Labour & European Law Review Weekly Issue 403 21 January 2015
Although claimants cannot pursue a claim in a court dealing with matters that have already been considered in another court, the Court of Appeal held in Nayif v High Commission of Brunei Darussalam that if the claim was rejected because it was beyond the first court’s jurisdiction, a case based on the same facts could still be heard elsewhere.
Mr Nayif, a chauffeur employed by the High Commission of Brunei Darussalam, brought claims of bullying, harassment and abuse which he said were due to race discrimination, and which caused him to suffer psychiatric injury. However, without hearing the substantive merits (or otherwise) of his case, the tribunal ruled that his claims were out of time and that there were no grounds for extending the time. His application for permission to appeal against that decision was also refused.
He then issued proceedings in the High Court for negligence and breach of contract in relation to the psychiatric injury he alleged he had suffered. However, the High Commission argued that he could not claim damages for compensation which arose from the same facts that had already been dismissed by the tribunal, a defence known as “issue estoppel”.
High Court decision
With “considerable reluctance”, the High Court judge agreed with that defence, on the basis that he was bound by the decision of the Court of Appeal in Lennon v Birmingham City Council. In that case (where the facts were very similar to this one), the Court ruled that the doctrine was not predicated on why the Court made the decision to dismiss the claim, but just on the simple fact that an order had been made.

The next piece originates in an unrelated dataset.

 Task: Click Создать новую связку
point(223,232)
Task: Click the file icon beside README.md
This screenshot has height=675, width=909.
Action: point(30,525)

Mr Nayif appealed against that decision.
Decision of Court of Appeal
The Court of Appeal held that, although in general issues which have been litigated should not be re-opened, it could see no justification for that principle applying in circumstances where the issues had not been adjudicated and none of the parties could be said to have conceded the issue by choosing not to have the matter formally decided.

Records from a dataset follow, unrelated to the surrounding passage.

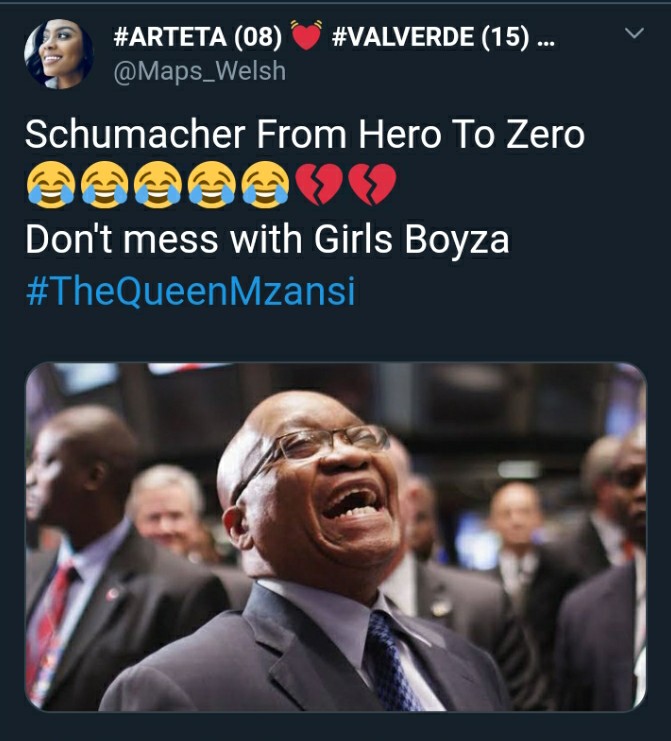This screenshot has width=671, height=741.
Task: Click the truncated name ellipsis
Action: 546,43
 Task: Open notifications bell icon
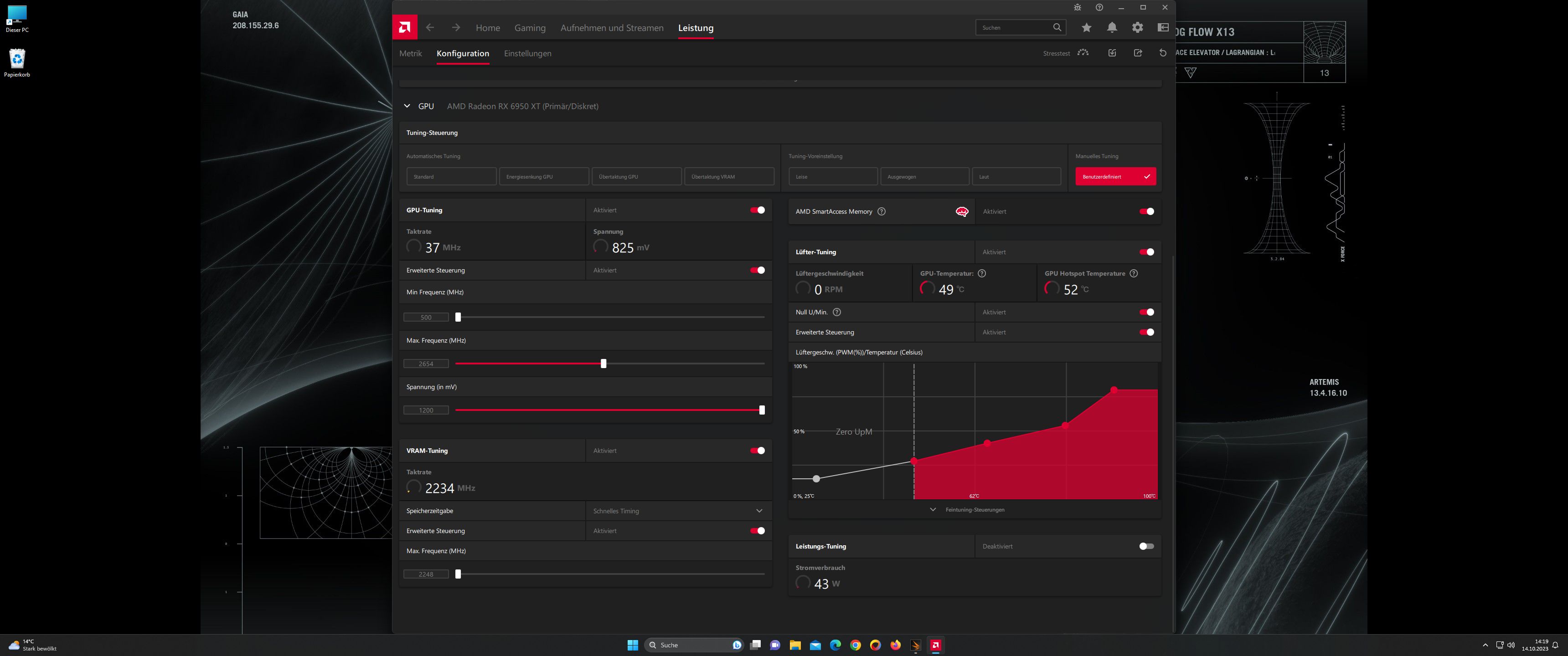click(1112, 27)
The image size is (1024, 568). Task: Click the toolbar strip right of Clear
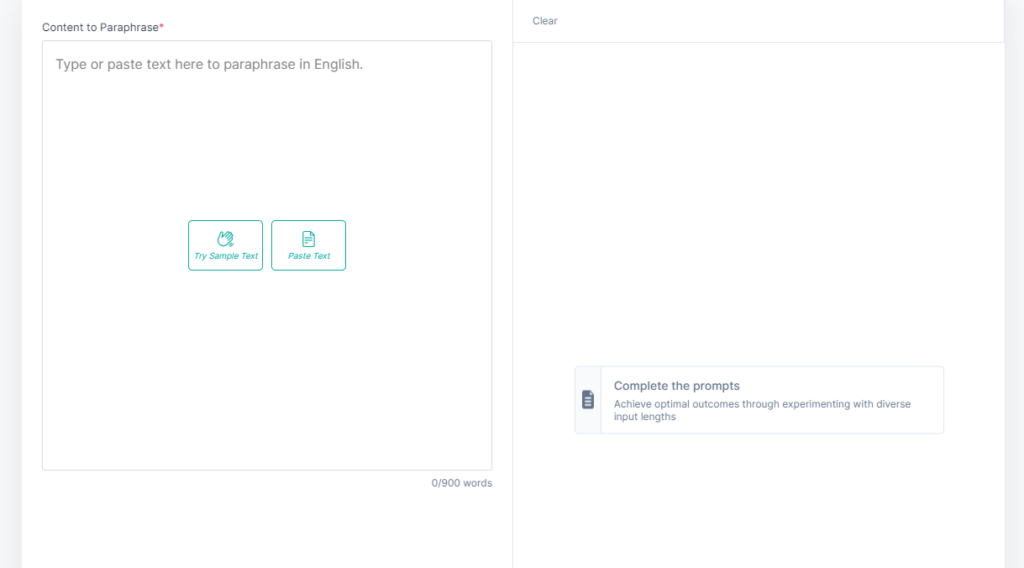(x=780, y=21)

The reality was that, had Mr Nayif started his action for negligence in the tribunal, it would not have had jurisdiction to hear it. In those circumstances, it did not make sense to say that a final judgment had been handed down and therefore it could not be litigated again if he had subsequently brought proceedings in the High Court for negligence. Although the tribunal decided it could not hear the race discrimination claim, it would be unjust to treat that decision as the final disposal of his entire claim.

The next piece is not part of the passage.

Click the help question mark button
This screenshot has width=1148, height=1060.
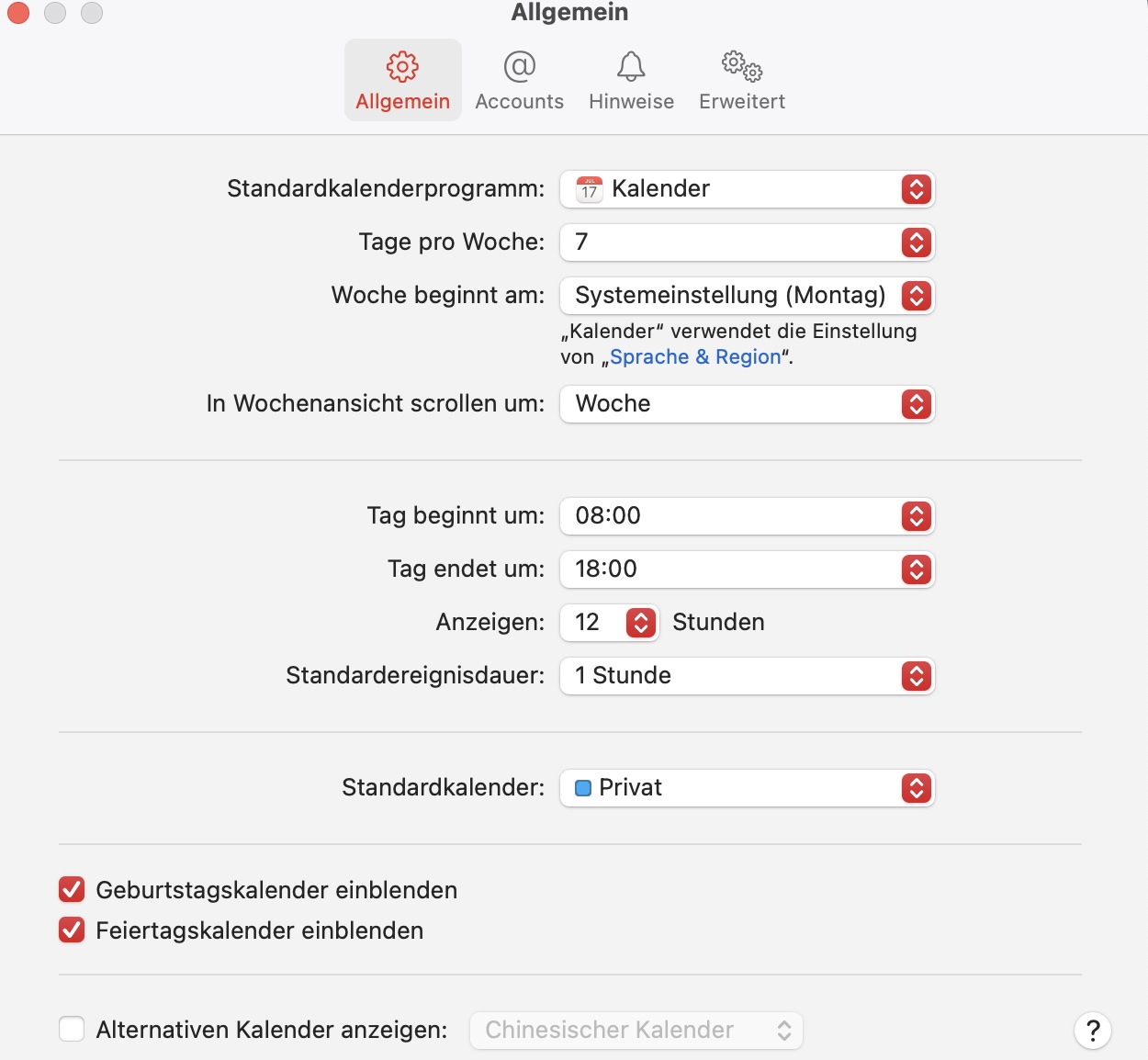[1092, 1031]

Although the decision in Lennon could be read as applying to any case, the Court of Appeal held that the words had to be read in the context of the facts of that case and could not be taken to include situations where the order dismissing proceedings was the result of a refusal by a court to accept jurisdiction. It also referred to the later case of Ako v Rothschild Asset Management Ltd in which the Court of Appeal recognised that there was a distinction between a situation where the intention was to dismiss a claim as opposed to discontinue it. If it was clear on the facts that the withdrawal was essentially a discontinuation of proceedings, the principle that the issue had already been litigated would not apply even though the application had been dismissed.
The Court of Appeal therefore gave permission for Mr Nayif to pursue his negligence action in the High Court.